Please lay out every line of the material below as a JSON list of strings, one string per line, leaving out blank lines.
-- START Dataset records --
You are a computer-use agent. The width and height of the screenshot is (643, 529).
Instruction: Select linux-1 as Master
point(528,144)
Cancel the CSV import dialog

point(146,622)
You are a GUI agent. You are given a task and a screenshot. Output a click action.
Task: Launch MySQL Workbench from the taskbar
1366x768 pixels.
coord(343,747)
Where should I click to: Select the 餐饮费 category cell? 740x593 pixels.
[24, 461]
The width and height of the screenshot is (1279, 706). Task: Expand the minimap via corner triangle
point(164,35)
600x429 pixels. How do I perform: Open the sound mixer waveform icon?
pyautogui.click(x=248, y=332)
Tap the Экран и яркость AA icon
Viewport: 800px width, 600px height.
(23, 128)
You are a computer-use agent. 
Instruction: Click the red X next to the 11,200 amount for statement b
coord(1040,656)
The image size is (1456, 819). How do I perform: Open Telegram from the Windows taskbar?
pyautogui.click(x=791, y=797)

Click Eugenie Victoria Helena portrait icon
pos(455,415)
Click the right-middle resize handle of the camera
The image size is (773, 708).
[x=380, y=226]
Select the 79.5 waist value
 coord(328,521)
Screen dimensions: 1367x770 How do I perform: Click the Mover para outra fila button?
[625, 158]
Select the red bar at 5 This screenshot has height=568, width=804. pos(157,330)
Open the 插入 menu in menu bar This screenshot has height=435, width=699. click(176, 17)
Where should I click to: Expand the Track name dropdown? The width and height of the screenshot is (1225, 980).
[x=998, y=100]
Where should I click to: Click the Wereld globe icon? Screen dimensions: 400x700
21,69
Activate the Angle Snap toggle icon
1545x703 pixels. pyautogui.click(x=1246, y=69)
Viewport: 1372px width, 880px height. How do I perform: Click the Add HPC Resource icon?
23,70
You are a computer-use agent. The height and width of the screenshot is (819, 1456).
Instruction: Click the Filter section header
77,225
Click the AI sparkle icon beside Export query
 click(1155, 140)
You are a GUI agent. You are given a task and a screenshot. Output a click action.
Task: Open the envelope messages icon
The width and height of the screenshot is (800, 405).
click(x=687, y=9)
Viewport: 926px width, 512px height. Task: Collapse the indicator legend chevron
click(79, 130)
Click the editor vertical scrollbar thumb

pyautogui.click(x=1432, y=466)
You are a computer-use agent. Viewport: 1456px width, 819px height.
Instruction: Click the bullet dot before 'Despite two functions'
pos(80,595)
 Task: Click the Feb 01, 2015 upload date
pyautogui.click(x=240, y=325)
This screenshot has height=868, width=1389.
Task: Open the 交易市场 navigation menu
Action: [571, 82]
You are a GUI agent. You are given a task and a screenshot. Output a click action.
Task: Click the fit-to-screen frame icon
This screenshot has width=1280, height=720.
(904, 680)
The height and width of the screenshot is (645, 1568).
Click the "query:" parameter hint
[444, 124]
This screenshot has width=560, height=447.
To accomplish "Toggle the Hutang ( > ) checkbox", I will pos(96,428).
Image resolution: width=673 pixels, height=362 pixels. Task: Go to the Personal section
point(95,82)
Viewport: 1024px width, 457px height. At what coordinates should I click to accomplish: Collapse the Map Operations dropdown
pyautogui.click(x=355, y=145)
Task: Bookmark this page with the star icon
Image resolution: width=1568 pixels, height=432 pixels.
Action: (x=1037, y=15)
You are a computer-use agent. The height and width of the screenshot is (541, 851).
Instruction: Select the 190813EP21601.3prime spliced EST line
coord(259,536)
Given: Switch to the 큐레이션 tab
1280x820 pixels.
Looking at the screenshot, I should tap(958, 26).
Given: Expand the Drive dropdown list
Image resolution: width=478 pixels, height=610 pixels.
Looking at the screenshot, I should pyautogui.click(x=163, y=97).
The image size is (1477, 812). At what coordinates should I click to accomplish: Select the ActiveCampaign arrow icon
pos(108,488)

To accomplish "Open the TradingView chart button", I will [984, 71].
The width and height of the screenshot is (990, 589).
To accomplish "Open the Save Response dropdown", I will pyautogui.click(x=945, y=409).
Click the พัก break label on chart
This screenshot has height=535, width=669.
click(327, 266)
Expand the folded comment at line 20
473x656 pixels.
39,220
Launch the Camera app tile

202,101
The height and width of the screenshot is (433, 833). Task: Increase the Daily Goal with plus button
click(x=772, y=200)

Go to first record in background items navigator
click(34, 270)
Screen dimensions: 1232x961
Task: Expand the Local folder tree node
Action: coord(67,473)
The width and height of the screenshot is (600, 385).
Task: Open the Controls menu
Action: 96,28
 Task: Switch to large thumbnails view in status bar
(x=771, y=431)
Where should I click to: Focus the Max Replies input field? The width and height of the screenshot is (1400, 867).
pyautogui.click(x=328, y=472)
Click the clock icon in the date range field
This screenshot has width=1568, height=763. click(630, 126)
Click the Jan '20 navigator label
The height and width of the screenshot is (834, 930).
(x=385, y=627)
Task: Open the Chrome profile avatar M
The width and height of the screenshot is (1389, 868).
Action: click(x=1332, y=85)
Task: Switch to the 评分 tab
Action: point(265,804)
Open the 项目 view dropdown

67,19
-- END Dataset records --
● The answer:
[
  "You are a computer-use agent. The width and height of the screenshot is (643, 529).",
  "Instruction: Select linux-1 as Master",
  "point(528,144)",
  "Cancel the CSV import dialog",
  "point(146,622)",
  "You are a GUI agent. You are given a task and a screenshot. Output a click action.",
  "Task: Launch MySQL Workbench from the taskbar",
  "1366x768 pixels.",
  "coord(343,747)",
  "Where should I click to: Select the 餐饮费 category cell? 740x593 pixels.",
  "[24, 461]",
  "The width and height of the screenshot is (1279, 706). Task: Expand the minimap via corner triangle",
  "point(164,35)",
  "600x429 pixels. How do I perform: Open the sound mixer waveform icon?",
  "pyautogui.click(x=248, y=332)",
  "Tap the Экран и яркость AA icon",
  "Viewport: 800px width, 600px height.",
  "(23, 128)",
  "You are a computer-use agent. ",
  "Instruction: Click the red X next to the 11,200 amount for statement b",
  "coord(1040,656)",
  "The image size is (1456, 819). How do I perform: Open Telegram from the Windows taskbar?",
  "pyautogui.click(x=791, y=797)",
  "Click Eugenie Victoria Helena portrait icon",
  "pos(455,415)",
  "Click the right-middle resize handle of the camera",
  "The image size is (773, 708).",
  "[x=380, y=226]",
  "Select the 79.5 waist value",
  " coord(328,521)",
  "Screen dimensions: 1367x770 How do I perform: Click the Mover para outra fila button?",
  "[625, 158]",
  "Select the red bar at 5 This screenshot has height=568, width=804. pos(157,330)",
  "Open the 插入 menu in menu bar This screenshot has height=435, width=699. click(176, 17)",
  "Where should I click to: Expand the Track name dropdown? The width and height of the screenshot is (1225, 980).",
  "[x=998, y=100]",
  "Where should I click to: Click the Wereld globe icon? Screen dimensions: 400x700",
  "21,69",
  "Activate the Angle Snap toggle icon",
  "1545x703 pixels. pyautogui.click(x=1246, y=69)",
  "Viewport: 1372px width, 880px height. How do I perform: Click the Add HPC Resource icon?",
  "23,70",
  "You are a computer-use agent. The height and width of the screenshot is (819, 1456).",
  "Instruction: Click the Filter section header",
  "77,225",
  "Click the AI sparkle icon beside Export query",
  " click(1155, 140)",
  "You are a GUI agent. You are given a task and a screenshot. Output a click action.",
  "Task: Open the envelope messages icon",
  "The width and height of the screenshot is (800, 405).",
  "click(x=687, y=9)",
  "Viewport: 926px width, 512px height. Task: Collapse the indicator legend chevron",
  "click(79, 130)",
  "Click the editor vertical scrollbar thumb",
  "pyautogui.click(x=1432, y=466)",
  "You are a computer-use agent. Viewport: 1456px width, 819px height.",
  "Instruction: Click the bullet dot before 'Despite two functions'",
  "pos(80,595)",
  " Task: Click the Feb 01, 2015 upload date",
  "pyautogui.click(x=240, y=325)",
  "This screenshot has height=868, width=1389.",
  "Task: Open the 交易市场 navigation menu",
  "Action: [571, 82]",
  "You are a GUI agent. You are given a task and a screenshot. Output a click action.",
  "Task: Click the fit-to-screen frame icon",
  "This screenshot has width=1280, height=720.",
  "(904, 680)",
  "The height and width of the screenshot is (645, 1568).",
  "Click the \"query:\" parameter hint",
  "[444, 124]",
  "This screenshot has width=560, height=447.",
  "To accomplish \"Toggle the Hutang ( > ) checkbox\", I will pos(96,428).",
  "Image resolution: width=673 pixels, height=362 pixels. Task: Go to the Personal section",
  "point(95,82)",
  "Viewport: 1024px width, 457px height. At what coordinates should I click to accomplish: Collapse the Map Operations dropdown",
  "pyautogui.click(x=355, y=145)",
  "Task: Bookmark this page with the star icon",
  "Image resolution: width=1568 pixels, height=432 pixels.",
  "Action: (x=1037, y=15)",
  "You are a computer-use agent. The height and width of the screenshot is (541, 851).",
  "Instruction: Select the 190813EP21601.3prime spliced EST line",
  "coord(259,536)",
  "Given: Switch to the 큐레이션 tab",
  "1280x820 pixels.",
  "Looking at the screenshot, I should tap(958, 26).",
  "Given: Expand the Drive dropdown list",
  "Image resolution: width=478 pixels, height=610 pixels.",
  "Looking at the screenshot, I should pyautogui.click(x=163, y=97).",
  "The image size is (1477, 812). At what coordinates should I click to accomplish: Select the ActiveCampaign arrow icon",
  "pos(108,488)",
  "To accomplish \"Open the TradingView chart button\", I will [984, 71].",
  "The width and height of the screenshot is (990, 589).",
  "To accomplish \"Open the Save Response dropdown\", I will pyautogui.click(x=945, y=409).",
  "Click the พัก break label on chart",
  "This screenshot has height=535, width=669.",
  "click(327, 266)",
  "Expand the folded comment at line 20",
  "473x656 pixels.",
  "39,220",
  "Launch the Camera app tile",
  "202,101",
  "The height and width of the screenshot is (433, 833). Task: Increase the Daily Goal with plus button",
  "click(x=772, y=200)",
  "Go to first record in background items navigator",
  "click(34, 270)",
  "Screen dimensions: 1232x961",
  "Task: Expand the Local folder tree node",
  "Action: coord(67,473)",
  "The width and height of the screenshot is (600, 385).",
  "Task: Open the Controls menu",
  "Action: 96,28",
  " Task: Switch to large thumbnails view in status bar",
  "(x=771, y=431)",
  "Where should I click to: Focus the Max Replies input field? The width and height of the screenshot is (1400, 867).",
  "pyautogui.click(x=328, y=472)",
  "Click the clock icon in the date range field",
  "This screenshot has width=1568, height=763. click(630, 126)",
  "Click the Jan '20 navigator label",
  "The height and width of the screenshot is (834, 930).",
  "(x=385, y=627)",
  "Task: Open the Chrome profile avatar M",
  "The width and height of the screenshot is (1389, 868).",
  "Action: click(x=1332, y=85)",
  "Task: Switch to the 评分 tab",
  "Action: point(265,804)",
  "Open the 项目 view dropdown",
  "67,19"
]